Un record officialisé fin octobre et un rythme soutenu toute l’année
En Belgique, l’option d’auto-exclusion par itsme, lancée fin 2021, a largement fluidifié les démarches : quelques minutes suffisent pour déposer une demande, sans rendez-vous ni courrier recommandé. Signe que la prévention progresse, l’annonce intervient alors que l’offre légale en ligne (paris sportifs, poker en ligne, casinos virtuels, etc.) continue de gagner en visibilité, au même titre que les campagnes d’information sur les risques de dépendance.
Pour l’autorité de régulation belge, ce cumul d’efforts produit un effet tangible : davantage de personnes choisissent de faire une pause ou de couper court à leur session de jeu lorsque celle-ci devient envahissante. C’est un message fort qui est envoyé à l’ensemble des Belges dont la pratique des jeux de hasard est devenue, ou tend à devenir, problématique.
Comment fonctionne concrètement l’auto-exclusion via itsme ?
Concrètement, l’auto-exclusion s’effectue en s’authentifiant avec itsme puis en déposant sa demande sur le portail officiel de la CJH. La mesure, immédiate, s’applique à l’ensemble des sites agréés en Belgique : opérateurs de paris et de jeux de hasard ne peuvent plus autoriser l’accès aux comptes concernés. Le joueur peut opter pour une durée temporaire (pause encadrée) ou une exclusion permanente. Dans tous les cas, la démarche est confidentielle, gratuite et vise à réduire l’exposition aux pertes et aux comportements compulsifs.

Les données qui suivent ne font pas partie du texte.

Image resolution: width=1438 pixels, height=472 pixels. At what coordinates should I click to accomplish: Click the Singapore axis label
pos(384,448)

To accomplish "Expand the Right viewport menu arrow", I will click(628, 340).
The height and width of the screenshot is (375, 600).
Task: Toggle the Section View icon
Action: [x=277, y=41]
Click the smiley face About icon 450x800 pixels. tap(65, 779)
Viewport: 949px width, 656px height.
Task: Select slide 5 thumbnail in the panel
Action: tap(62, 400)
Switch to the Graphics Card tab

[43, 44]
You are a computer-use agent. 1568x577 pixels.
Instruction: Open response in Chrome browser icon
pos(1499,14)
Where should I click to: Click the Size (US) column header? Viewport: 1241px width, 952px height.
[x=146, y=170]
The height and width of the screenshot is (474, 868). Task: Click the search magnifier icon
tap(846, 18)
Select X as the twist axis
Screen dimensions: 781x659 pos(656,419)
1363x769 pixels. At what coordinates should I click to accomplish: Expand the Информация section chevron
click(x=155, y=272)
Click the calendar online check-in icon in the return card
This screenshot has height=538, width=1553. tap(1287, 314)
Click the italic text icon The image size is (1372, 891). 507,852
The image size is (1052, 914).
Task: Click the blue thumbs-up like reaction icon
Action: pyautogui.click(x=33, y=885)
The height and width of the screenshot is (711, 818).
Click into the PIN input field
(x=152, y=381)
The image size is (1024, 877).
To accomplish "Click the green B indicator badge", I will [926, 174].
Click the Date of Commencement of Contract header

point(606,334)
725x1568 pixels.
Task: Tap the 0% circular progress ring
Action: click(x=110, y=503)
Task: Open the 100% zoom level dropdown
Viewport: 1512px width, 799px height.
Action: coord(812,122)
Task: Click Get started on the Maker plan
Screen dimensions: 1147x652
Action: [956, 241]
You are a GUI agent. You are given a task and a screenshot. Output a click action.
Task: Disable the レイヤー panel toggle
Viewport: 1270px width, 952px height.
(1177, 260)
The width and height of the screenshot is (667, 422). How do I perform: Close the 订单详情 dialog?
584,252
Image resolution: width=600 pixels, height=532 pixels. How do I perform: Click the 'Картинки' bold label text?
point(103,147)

Il convient de souligner que derrière ce dispositif simplifié se joue un enjeu de santé publique. En effet, l’auto-exclusion offre un temps de recul : elle bloque les sollicitations, brise la dynamique d’impulsivité et facilite, si nécessaire, l’orientation vers des professionnels de l’accompagnement (associations, services spécialisés, psychothérapeutes, etc.). Elle profite aussi aux proches, souvent en première ligne pour encourager le passage à l’acte lorsque la situation se dégrade. Pour les opérateurs, la règle est claire : contrôler systématiquement le statut des joueurs et faire respecter l’interdiction d’accès.
Le franchissement des 10 000 auto-exclusions par itsme confirme ainsi un mouvement de fond : la prévention n’est plus un tabou et l’outil numérique est devenu un levier efficace pour protéger les publics à risque. Reste à maintenir l’effort d’information, en particulier auprès des plus jeunes et des parieurs réguliers, afin que la solution soit connue avant la crise.